(What the task asks):
Send back all of the records, each one exactly as written.

(Exercise inputs):
----

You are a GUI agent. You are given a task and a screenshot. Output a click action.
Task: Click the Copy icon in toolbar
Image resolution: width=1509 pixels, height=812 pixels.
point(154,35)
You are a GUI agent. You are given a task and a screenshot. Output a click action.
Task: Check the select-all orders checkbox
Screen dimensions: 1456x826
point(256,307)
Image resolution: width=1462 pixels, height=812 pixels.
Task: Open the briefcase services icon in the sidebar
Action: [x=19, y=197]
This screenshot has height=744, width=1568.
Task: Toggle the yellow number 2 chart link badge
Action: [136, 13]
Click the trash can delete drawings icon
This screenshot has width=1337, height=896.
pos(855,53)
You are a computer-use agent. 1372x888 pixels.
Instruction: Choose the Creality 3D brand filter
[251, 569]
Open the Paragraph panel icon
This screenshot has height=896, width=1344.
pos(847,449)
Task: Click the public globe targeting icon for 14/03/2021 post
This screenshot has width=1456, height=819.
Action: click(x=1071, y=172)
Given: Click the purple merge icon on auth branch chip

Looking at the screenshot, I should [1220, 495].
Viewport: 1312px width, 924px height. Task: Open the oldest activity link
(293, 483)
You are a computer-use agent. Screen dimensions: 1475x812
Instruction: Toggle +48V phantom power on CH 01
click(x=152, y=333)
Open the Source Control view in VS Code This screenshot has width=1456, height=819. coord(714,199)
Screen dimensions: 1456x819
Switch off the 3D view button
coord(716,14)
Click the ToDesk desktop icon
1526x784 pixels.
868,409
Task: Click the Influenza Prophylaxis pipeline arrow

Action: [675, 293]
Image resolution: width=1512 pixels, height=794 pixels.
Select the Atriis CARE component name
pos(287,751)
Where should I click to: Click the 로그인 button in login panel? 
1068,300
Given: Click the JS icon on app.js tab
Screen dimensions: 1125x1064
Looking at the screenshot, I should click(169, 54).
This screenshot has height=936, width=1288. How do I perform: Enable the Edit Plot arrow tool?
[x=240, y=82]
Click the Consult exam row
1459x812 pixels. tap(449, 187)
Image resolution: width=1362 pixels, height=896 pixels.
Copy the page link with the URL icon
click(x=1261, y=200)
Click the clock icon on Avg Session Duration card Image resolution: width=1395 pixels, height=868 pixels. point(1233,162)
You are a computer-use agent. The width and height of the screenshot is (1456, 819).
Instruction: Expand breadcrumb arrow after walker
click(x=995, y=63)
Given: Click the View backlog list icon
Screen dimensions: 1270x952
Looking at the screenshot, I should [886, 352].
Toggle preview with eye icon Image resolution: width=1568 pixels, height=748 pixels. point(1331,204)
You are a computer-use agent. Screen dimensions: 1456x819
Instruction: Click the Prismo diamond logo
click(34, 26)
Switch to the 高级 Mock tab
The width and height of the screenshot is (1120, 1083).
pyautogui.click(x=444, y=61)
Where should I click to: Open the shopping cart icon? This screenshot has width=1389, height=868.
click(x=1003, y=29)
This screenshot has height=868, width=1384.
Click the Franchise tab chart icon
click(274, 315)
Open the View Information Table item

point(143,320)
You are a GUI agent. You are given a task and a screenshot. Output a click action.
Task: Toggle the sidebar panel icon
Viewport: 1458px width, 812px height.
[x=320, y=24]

----

(Answer):
You are a GUI agent. You are given a task and a screenshot. Output a click action.
Task: Click the Copy icon in toolbar
Image resolution: width=1509 pixels, height=812 pixels.
point(154,35)
You are a GUI agent. You are given a task and a screenshot. Output a click action.
Task: Check the select-all orders checkbox
Screen dimensions: 1456x826
point(256,307)
Image resolution: width=1462 pixels, height=812 pixels.
Task: Open the briefcase services icon in the sidebar
Action: [x=19, y=197]
This screenshot has height=744, width=1568.
Task: Toggle the yellow number 2 chart link badge
Action: [136, 13]
Click the trash can delete drawings icon
This screenshot has width=1337, height=896.
pos(855,53)
You are a computer-use agent. 1372x888 pixels.
Instruction: Choose the Creality 3D brand filter
[251, 569]
Open the Paragraph panel icon
This screenshot has height=896, width=1344.
pos(847,449)
Task: Click the public globe targeting icon for 14/03/2021 post
This screenshot has width=1456, height=819.
Action: click(x=1071, y=172)
Given: Click the purple merge icon on auth branch chip

Looking at the screenshot, I should [1220, 495].
Viewport: 1312px width, 924px height. Task: Open the oldest activity link
(293, 483)
You are a computer-use agent. Screen dimensions: 1475x812
Instruction: Toggle +48V phantom power on CH 01
click(x=152, y=333)
Open the Source Control view in VS Code This screenshot has width=1456, height=819. coord(714,199)
Screen dimensions: 1456x819
Switch off the 3D view button
coord(716,14)
Click the ToDesk desktop icon
1526x784 pixels.
868,409
Task: Click the Influenza Prophylaxis pipeline arrow

Action: [675, 293]
Image resolution: width=1512 pixels, height=794 pixels.
Select the Atriis CARE component name
pos(287,751)
Where should I click to: Click the 로그인 button in login panel? 
1068,300
Given: Click the JS icon on app.js tab
Screen dimensions: 1125x1064
Looking at the screenshot, I should click(169, 54).
This screenshot has height=936, width=1288. How do I perform: Enable the Edit Plot arrow tool?
[x=240, y=82]
Click the Consult exam row
1459x812 pixels. tap(449, 187)
Image resolution: width=1362 pixels, height=896 pixels.
Copy the page link with the URL icon
click(x=1261, y=200)
Click the clock icon on Avg Session Duration card Image resolution: width=1395 pixels, height=868 pixels. point(1233,162)
You are a computer-use agent. The width and height of the screenshot is (1456, 819).
Instruction: Expand breadcrumb arrow after walker
click(x=995, y=63)
Given: Click the View backlog list icon
Screen dimensions: 1270x952
Looking at the screenshot, I should [886, 352].
Toggle preview with eye icon Image resolution: width=1568 pixels, height=748 pixels. point(1331,204)
You are a computer-use agent. Screen dimensions: 1456x819
Instruction: Click the Prismo diamond logo
click(34, 26)
Switch to the 高级 Mock tab
The width and height of the screenshot is (1120, 1083).
pyautogui.click(x=444, y=61)
Where should I click to: Open the shopping cart icon? This screenshot has width=1389, height=868.
click(x=1003, y=29)
This screenshot has height=868, width=1384.
Click the Franchise tab chart icon
click(274, 315)
Open the View Information Table item

point(143,320)
You are a GUI agent. You are given a task and a screenshot. Output a click action.
Task: Toggle the sidebar panel icon
Viewport: 1458px width, 812px height.
[x=320, y=24]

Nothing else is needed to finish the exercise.